→ **WORK INSTRUCTIONS**:
Retype the data below word for word, starting at the line that contains "coordinates (104, 700)." and ending at the line that contains "What do you see at coordinates (114, 158)".

- Opening Delimiter -

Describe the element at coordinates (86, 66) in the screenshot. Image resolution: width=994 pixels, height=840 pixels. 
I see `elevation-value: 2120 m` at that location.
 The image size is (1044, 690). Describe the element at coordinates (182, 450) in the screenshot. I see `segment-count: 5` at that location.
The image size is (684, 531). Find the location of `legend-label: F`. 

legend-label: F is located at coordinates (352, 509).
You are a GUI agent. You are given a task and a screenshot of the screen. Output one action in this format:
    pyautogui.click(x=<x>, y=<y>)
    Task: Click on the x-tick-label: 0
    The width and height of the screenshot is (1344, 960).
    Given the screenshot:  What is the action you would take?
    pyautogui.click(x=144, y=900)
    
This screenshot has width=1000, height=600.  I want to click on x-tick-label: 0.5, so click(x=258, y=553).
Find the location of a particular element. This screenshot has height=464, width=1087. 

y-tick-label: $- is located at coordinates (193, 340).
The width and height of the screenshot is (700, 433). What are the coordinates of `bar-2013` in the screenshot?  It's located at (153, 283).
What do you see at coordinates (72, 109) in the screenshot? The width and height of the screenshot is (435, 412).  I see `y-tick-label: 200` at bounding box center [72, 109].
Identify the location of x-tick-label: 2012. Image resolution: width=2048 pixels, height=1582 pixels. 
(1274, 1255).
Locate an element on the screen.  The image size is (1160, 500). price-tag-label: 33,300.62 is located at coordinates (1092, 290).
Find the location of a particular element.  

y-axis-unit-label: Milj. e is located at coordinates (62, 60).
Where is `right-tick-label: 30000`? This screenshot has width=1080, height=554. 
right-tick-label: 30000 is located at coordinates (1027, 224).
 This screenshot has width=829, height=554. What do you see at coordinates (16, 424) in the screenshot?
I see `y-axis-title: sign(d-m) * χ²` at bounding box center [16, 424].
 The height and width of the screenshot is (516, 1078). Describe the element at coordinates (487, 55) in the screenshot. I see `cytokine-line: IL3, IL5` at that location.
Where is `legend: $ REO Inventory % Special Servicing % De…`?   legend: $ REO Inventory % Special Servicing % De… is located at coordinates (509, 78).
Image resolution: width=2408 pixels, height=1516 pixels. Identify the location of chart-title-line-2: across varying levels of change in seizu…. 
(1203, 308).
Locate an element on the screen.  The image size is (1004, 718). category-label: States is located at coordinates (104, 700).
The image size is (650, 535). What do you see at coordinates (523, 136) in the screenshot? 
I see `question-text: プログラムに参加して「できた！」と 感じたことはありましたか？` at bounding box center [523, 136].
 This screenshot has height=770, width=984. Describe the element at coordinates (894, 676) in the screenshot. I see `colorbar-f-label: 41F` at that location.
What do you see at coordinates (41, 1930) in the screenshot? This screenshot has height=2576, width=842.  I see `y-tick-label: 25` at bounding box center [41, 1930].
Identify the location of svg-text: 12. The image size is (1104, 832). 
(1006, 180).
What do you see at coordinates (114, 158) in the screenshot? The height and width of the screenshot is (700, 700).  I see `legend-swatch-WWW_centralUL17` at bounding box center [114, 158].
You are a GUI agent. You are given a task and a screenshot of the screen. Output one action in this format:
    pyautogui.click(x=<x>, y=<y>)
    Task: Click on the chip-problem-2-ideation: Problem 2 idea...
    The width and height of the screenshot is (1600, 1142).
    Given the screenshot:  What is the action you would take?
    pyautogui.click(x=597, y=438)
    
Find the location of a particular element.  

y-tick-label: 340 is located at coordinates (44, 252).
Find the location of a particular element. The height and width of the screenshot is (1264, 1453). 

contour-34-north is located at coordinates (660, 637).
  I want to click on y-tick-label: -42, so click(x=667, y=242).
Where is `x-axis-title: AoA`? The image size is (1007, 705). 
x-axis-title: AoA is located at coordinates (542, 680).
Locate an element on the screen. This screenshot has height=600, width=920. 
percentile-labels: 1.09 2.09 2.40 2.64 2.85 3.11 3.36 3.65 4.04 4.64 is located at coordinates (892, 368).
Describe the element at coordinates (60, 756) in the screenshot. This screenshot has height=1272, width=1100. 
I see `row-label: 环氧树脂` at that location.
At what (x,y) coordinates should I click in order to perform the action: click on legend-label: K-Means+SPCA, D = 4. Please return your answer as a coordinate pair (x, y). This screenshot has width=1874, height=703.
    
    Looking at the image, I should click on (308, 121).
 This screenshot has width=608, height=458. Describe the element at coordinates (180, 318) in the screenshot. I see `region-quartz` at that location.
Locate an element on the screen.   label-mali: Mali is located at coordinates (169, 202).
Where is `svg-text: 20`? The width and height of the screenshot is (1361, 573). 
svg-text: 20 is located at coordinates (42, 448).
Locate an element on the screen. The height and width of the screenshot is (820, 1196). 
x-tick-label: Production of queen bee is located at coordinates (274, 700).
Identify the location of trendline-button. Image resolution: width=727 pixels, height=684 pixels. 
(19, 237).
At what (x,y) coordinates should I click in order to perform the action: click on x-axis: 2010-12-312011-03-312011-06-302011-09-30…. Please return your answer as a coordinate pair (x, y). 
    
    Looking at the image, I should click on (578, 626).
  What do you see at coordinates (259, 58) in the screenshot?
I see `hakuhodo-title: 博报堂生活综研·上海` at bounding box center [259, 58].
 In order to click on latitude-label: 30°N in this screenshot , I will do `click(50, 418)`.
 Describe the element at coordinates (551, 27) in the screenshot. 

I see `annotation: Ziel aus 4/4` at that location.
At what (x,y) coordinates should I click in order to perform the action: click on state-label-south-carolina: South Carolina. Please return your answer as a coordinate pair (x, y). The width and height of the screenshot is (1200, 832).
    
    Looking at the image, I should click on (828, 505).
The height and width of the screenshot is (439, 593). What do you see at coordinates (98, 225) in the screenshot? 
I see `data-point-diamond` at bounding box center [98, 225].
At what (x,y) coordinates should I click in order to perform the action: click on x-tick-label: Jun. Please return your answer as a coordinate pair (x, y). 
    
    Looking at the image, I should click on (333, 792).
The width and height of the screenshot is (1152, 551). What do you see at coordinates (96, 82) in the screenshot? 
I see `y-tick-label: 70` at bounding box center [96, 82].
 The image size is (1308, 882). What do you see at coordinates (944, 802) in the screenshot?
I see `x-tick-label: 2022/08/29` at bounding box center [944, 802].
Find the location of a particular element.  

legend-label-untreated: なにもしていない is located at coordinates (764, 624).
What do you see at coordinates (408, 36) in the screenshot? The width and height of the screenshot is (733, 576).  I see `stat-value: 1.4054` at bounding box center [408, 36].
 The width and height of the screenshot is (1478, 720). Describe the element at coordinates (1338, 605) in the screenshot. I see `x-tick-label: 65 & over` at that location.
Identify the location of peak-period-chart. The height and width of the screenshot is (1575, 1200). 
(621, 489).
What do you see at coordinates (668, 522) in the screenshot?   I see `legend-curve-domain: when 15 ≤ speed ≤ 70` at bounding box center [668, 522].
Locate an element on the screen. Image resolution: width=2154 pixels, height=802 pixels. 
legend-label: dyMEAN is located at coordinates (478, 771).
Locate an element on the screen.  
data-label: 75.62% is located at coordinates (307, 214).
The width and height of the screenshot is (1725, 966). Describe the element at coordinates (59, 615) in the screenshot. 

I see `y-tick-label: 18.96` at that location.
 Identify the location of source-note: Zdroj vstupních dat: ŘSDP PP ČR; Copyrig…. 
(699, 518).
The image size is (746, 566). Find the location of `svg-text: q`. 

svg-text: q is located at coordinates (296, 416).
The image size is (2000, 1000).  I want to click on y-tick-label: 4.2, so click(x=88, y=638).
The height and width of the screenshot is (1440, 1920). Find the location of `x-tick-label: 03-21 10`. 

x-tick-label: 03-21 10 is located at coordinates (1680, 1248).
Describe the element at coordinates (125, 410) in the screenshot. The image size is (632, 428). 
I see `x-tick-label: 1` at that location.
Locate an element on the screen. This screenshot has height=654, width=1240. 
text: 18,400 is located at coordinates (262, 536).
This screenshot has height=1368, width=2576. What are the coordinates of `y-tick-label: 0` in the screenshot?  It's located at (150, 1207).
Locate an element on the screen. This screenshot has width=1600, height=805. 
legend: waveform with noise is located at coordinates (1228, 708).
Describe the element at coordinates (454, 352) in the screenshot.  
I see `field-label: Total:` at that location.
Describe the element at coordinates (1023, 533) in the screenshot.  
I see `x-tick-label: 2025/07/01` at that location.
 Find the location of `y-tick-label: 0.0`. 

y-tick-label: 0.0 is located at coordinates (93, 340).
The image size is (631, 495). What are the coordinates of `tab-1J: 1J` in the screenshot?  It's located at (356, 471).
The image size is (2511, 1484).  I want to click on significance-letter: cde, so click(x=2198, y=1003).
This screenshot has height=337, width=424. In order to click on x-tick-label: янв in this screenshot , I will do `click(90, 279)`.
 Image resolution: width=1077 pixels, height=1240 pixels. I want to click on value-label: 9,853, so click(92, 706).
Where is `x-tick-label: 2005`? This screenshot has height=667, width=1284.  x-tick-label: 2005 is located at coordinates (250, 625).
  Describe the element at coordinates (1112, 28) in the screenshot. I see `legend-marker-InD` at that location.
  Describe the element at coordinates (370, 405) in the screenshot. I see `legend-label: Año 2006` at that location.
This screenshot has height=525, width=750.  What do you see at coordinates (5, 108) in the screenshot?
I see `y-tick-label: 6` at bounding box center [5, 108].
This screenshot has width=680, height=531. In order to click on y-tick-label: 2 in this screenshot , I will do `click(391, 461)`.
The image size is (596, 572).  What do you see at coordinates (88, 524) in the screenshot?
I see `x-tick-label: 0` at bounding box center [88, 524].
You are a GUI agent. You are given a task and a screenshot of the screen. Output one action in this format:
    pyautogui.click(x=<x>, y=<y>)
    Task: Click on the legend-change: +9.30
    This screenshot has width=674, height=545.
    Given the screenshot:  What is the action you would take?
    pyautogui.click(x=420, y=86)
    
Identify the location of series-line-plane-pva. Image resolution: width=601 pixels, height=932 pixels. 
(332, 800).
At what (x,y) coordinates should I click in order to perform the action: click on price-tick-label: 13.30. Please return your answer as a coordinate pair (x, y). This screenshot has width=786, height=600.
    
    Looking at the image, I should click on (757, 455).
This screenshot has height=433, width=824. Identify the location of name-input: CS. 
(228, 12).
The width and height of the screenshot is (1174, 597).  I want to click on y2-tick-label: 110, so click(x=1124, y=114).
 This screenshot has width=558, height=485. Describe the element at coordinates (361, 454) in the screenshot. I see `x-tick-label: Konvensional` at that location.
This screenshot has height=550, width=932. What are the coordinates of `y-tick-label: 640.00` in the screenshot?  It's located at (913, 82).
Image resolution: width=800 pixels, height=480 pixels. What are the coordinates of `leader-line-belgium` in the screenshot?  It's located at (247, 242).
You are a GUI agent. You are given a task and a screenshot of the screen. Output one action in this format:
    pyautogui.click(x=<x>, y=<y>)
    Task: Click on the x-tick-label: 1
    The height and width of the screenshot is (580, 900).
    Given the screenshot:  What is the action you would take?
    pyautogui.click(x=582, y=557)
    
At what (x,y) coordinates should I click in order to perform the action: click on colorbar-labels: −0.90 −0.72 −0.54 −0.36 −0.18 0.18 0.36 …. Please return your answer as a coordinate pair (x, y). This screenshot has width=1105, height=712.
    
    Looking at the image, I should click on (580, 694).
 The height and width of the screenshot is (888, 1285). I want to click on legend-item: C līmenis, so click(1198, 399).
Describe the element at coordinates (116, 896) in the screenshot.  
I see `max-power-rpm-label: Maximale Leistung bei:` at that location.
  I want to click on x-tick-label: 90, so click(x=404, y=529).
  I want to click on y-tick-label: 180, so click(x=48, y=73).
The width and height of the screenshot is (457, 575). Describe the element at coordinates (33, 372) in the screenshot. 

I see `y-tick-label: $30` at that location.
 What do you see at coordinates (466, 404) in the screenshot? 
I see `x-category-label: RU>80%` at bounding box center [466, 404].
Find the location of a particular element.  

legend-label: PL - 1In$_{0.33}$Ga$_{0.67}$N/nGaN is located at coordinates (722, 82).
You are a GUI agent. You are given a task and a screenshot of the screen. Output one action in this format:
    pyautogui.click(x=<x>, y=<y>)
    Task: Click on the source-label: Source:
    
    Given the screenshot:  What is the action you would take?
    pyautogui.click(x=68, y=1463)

- Closing Delimiter -

→ **ANSWER TO THIS TASK**:
Locate an element on the screen.  The image size is (1004, 718). category-label: States is located at coordinates (104, 700).
The image size is (650, 535). What do you see at coordinates (523, 136) in the screenshot? 
I see `question-text: プログラムに参加して「できた！」と 感じたことはありましたか？` at bounding box center [523, 136].
 This screenshot has height=770, width=984. Describe the element at coordinates (894, 676) in the screenshot. I see `colorbar-f-label: 41F` at that location.
What do you see at coordinates (41, 1930) in the screenshot? This screenshot has height=2576, width=842.  I see `y-tick-label: 25` at bounding box center [41, 1930].
Identify the location of svg-text: 12. The image size is (1104, 832). 
(1006, 180).
What do you see at coordinates (114, 158) in the screenshot? The height and width of the screenshot is (700, 700).  I see `legend-swatch-WWW_centralUL17` at bounding box center [114, 158].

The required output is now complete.